Data excerpts
------------
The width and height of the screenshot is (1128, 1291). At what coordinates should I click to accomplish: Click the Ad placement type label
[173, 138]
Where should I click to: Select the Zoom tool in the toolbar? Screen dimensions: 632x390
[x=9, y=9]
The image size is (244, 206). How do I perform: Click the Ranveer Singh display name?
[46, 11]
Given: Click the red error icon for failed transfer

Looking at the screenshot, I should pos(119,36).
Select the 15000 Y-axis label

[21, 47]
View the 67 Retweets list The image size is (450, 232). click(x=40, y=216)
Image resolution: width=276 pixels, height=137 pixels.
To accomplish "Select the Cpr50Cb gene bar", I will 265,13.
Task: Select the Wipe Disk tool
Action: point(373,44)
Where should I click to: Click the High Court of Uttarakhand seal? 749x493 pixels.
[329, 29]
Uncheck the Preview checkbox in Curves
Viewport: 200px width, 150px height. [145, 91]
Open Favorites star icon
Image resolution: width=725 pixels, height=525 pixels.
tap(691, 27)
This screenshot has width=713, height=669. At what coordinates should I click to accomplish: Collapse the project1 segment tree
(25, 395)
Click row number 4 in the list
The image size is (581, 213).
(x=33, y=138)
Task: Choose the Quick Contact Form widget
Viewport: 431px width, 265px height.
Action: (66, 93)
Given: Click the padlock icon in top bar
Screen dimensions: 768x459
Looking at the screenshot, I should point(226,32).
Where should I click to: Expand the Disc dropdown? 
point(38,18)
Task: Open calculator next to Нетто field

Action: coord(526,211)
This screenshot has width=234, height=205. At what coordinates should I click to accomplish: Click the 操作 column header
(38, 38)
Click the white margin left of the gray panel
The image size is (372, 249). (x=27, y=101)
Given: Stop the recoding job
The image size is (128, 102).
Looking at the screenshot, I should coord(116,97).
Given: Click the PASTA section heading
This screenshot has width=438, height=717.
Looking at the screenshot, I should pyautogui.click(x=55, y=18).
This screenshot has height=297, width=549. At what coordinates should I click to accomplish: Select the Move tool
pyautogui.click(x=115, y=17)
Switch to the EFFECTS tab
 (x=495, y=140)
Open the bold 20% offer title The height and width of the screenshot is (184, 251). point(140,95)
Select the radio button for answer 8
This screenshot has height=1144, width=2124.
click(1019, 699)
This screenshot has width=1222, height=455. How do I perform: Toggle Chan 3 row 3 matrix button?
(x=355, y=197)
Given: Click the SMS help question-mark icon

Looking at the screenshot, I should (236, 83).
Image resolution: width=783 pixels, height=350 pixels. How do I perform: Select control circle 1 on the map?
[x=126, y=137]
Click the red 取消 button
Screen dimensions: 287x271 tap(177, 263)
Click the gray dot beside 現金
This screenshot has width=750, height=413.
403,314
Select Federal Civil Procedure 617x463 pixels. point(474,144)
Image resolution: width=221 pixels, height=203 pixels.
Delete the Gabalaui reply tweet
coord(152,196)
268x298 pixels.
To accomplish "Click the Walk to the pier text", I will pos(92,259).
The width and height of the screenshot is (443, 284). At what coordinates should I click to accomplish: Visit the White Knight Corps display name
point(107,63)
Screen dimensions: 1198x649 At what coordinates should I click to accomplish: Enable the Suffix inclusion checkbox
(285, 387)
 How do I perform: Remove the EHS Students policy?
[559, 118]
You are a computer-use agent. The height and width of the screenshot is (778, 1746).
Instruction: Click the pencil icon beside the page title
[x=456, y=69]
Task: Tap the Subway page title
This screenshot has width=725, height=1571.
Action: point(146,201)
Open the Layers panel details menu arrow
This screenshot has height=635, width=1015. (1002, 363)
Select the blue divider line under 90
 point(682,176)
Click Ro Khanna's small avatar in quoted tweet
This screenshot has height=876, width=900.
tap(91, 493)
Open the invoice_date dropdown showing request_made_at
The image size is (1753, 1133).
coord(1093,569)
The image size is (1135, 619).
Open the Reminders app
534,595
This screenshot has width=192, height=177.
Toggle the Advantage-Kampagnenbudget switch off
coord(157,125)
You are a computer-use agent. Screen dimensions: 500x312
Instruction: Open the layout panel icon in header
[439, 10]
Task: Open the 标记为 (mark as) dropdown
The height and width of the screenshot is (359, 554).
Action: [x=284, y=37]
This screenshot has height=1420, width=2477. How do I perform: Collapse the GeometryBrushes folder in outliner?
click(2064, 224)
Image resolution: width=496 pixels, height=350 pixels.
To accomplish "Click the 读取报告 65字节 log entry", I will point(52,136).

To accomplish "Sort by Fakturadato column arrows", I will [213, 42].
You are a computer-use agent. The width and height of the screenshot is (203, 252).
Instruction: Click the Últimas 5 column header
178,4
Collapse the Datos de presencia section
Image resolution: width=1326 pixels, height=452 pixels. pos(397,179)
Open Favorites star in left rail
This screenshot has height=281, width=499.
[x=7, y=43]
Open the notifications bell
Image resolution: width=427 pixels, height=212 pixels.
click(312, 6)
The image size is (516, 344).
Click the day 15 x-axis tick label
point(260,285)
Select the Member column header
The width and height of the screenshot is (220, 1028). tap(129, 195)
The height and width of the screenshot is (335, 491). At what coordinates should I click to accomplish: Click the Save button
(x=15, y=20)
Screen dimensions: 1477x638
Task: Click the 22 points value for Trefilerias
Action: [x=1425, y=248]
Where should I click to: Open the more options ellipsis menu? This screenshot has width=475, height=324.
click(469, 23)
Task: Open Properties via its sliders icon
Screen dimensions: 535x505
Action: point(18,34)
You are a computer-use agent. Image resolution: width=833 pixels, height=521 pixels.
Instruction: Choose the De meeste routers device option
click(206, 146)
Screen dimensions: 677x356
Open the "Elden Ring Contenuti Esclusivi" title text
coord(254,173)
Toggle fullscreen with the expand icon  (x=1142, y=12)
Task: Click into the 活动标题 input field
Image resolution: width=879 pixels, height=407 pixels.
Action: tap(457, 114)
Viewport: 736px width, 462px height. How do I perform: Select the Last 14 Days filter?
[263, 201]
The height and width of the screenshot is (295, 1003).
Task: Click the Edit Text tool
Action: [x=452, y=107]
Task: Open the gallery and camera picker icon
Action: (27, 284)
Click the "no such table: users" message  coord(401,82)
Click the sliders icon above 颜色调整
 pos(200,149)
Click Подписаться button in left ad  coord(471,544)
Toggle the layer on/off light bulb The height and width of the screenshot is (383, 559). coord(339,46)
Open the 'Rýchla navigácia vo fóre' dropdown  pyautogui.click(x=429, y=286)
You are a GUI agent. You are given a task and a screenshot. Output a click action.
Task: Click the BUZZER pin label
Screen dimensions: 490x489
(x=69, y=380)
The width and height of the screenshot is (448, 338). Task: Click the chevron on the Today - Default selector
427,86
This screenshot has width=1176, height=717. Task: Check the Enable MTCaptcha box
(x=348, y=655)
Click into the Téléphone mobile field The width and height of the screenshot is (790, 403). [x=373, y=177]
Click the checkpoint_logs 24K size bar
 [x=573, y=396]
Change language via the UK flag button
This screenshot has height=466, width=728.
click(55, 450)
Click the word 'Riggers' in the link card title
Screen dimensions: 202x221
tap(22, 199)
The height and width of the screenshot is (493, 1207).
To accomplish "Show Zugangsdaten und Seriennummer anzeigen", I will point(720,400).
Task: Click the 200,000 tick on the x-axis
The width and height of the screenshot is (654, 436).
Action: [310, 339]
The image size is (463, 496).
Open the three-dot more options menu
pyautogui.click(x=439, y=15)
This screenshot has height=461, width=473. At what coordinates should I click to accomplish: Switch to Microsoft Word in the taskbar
------------
Exercise goal >> Starting at the line above that contains "Click row number 4 in the list", repeat each line exactly up to and including the line that contains "268x298 pixels.", and stop there.

Written response >>
Click row number 4 in the list
The image size is (581, 213).
(x=33, y=138)
Task: Choose the Quick Contact Form widget
Viewport: 431px width, 265px height.
Action: (66, 93)
Given: Click the padlock icon in top bar
Screen dimensions: 768x459
Looking at the screenshot, I should point(226,32).
Where should I click to: Expand the Disc dropdown? 
point(38,18)
Task: Open calculator next to Нетто field

Action: coord(526,211)
This screenshot has width=234, height=205. At what coordinates should I click to accomplish: Click the 操作 column header
(38, 38)
Click the white margin left of the gray panel
The image size is (372, 249). (x=27, y=101)
Given: Stop the recoding job
The image size is (128, 102).
Looking at the screenshot, I should coord(116,97).
Given: Click the PASTA section heading
This screenshot has width=438, height=717.
Looking at the screenshot, I should pyautogui.click(x=55, y=18).
This screenshot has height=297, width=549. At what coordinates should I click to accomplish: Select the Move tool
pyautogui.click(x=115, y=17)
Switch to the EFFECTS tab
 (x=495, y=140)
Open the bold 20% offer title The height and width of the screenshot is (184, 251). point(140,95)
Select the radio button for answer 8
This screenshot has height=1144, width=2124.
click(1019, 699)
This screenshot has width=1222, height=455. How do I perform: Toggle Chan 3 row 3 matrix button?
(x=355, y=197)
Given: Click the SMS help question-mark icon

Looking at the screenshot, I should (236, 83).
Image resolution: width=783 pixels, height=350 pixels. How do I perform: Select control circle 1 on the map?
[x=126, y=137]
Click the red 取消 button
Screen dimensions: 287x271 tap(177, 263)
Click the gray dot beside 現金
This screenshot has width=750, height=413.
403,314
Select Federal Civil Procedure 617x463 pixels. point(474,144)
Image resolution: width=221 pixels, height=203 pixels.
Delete the Gabalaui reply tweet
coord(152,196)
268x298 pixels.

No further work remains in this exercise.